INFORMATION PROVIDED -
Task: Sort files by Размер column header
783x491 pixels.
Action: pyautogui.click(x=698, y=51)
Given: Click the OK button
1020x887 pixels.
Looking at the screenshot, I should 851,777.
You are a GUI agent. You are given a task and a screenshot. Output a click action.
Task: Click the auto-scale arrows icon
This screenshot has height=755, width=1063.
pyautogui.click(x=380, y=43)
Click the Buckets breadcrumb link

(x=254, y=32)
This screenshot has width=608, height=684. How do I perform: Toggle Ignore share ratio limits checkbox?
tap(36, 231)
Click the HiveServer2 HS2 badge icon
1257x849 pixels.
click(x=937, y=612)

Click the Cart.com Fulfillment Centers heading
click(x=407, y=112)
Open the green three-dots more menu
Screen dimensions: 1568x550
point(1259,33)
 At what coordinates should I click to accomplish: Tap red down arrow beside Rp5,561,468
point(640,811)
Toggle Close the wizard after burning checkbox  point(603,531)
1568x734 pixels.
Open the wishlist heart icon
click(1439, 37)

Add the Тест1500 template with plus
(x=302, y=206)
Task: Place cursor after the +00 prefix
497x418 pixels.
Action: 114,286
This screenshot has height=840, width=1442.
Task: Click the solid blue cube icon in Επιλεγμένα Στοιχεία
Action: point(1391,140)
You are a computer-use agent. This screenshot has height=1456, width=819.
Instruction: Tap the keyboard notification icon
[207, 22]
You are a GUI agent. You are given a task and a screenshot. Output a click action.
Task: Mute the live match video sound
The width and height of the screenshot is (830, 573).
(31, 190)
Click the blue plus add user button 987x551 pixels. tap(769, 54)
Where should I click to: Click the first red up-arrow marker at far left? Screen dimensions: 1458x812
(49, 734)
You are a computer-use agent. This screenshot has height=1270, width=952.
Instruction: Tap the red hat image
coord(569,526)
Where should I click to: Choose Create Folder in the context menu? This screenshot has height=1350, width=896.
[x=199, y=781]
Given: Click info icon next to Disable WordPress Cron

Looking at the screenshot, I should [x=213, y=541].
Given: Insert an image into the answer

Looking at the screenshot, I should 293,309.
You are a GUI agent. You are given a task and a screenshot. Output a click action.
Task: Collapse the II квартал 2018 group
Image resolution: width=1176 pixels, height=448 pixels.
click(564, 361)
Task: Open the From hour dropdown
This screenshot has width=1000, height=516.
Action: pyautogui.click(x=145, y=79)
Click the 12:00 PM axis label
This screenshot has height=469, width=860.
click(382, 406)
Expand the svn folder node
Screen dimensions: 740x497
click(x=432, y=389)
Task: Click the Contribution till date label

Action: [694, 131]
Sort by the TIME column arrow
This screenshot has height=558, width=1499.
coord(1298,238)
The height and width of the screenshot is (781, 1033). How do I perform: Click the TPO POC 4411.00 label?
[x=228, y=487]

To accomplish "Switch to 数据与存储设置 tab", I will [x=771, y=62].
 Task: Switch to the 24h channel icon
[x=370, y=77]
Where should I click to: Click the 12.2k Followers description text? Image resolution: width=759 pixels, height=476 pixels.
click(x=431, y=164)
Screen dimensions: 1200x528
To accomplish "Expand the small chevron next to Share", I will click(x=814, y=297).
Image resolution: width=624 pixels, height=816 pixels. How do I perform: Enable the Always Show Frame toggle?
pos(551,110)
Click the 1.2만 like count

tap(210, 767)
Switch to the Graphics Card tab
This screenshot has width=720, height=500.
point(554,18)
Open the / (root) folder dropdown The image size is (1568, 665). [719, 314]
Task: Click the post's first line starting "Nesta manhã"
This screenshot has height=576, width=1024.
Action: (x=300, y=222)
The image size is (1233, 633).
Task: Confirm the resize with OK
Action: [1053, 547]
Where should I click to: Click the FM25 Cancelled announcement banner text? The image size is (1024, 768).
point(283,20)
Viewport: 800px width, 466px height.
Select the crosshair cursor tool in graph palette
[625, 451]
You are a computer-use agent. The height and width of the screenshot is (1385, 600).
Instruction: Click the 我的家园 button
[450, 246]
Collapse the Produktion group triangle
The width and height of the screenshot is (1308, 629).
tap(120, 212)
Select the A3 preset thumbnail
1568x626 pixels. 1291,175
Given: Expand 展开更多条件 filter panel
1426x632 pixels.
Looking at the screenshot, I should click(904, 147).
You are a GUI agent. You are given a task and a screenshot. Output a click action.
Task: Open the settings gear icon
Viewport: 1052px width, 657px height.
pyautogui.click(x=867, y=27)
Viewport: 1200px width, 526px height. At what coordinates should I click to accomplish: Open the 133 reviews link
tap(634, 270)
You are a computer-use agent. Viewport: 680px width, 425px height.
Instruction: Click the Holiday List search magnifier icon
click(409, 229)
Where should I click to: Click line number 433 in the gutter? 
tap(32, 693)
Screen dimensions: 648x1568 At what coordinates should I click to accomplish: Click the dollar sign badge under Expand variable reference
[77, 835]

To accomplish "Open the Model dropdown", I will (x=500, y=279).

YOUR OBJECTIVE - After locating the line above that contains "Select the A3 preset thumbnail", write out that line and every later one exactly, through the last line of the material, and nothing else.

EXPECTED ANSWER -
Select the A3 preset thumbnail
1568x626 pixels. 1291,175
Given: Expand 展开更多条件 filter panel
1426x632 pixels.
Looking at the screenshot, I should click(904, 147).
You are a GUI agent. You are given a task and a screenshot. Output a click action.
Task: Open the settings gear icon
Viewport: 1052px width, 657px height.
pyautogui.click(x=867, y=27)
Viewport: 1200px width, 526px height. At what coordinates should I click to accomplish: Open the 133 reviews link
tap(634, 270)
You are a computer-use agent. Viewport: 680px width, 425px height.
Instruction: Click the Holiday List search magnifier icon
click(409, 229)
Where should I click to: Click line number 433 in the gutter? 
tap(32, 693)
Screen dimensions: 648x1568 At what coordinates should I click to accomplish: Click the dollar sign badge under Expand variable reference
[77, 835]

To accomplish "Open the Model dropdown", I will (x=500, y=279).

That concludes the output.